At their core, LLMs are trained to do one thing: predict the next token in a sequence, based on the context of previous tokens. When you ask a question like:

“Divide 51234 by 6”

The model doesn’t “compute” this like a calculator. Instead, it looks at similar questions in its training data and guesses what the answer should be based on statistical patterns it has learned.

Sometimes, it gets it right, sometime not.

LLMs Need Tools to Handle Math Reliably

This is why many modern LLM architectures are now integrating external tools — like Python interpreters, Wolfram Alpha, or code execution environments — to offload the actual computation.

One such tool is LangChain’s PythonREPL, which allows the model to delegate the math to Python, get the correct result, and then present it as part of its response.

In the next section, we’ll look at how PythonREPL works and how it can be seamlessly integrated into your AI-powered workflows.

What Is LangChain’s PythonREPL?

LangChain is an open-source framework that enables LLMs to interact with external tools like Python interpreters, databases, search engines, and more. One such tool is the PythonREPL which gives LLMs access to a real-time Python execution environment.

PythonREPL is a LangChain tool that acts as a bridge between the LLM and the Python runtime.

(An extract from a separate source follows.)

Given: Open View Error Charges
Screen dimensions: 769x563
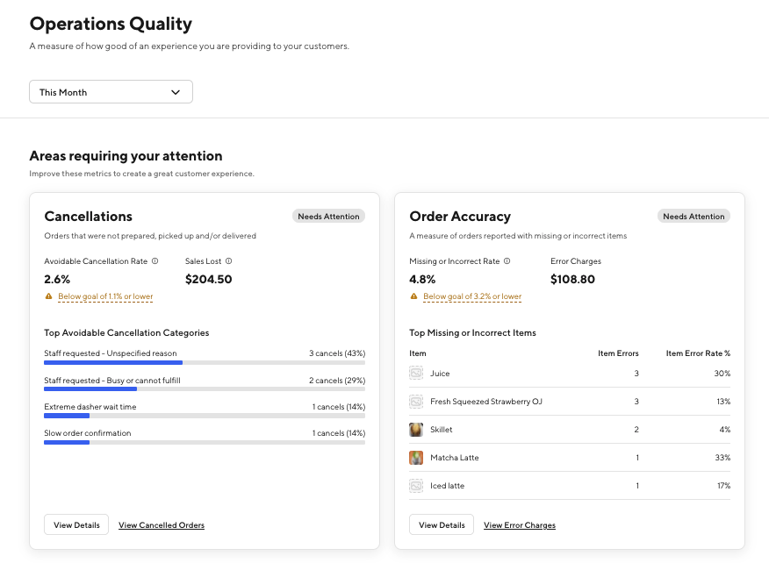Looking at the screenshot, I should (520, 524).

It allows the language model to:

Write Python code as part of its reasoning.
Execute that code in a sandboxed environment
Use the output to continue or revise its answer

In short, it transforms your LLM from a token guesser into a code-powered problem solver.

Setting Up LangChain with PythonREPL and Ollama (Internal LLM)

Refer my previous blog for how to setup internal LLM and expose API.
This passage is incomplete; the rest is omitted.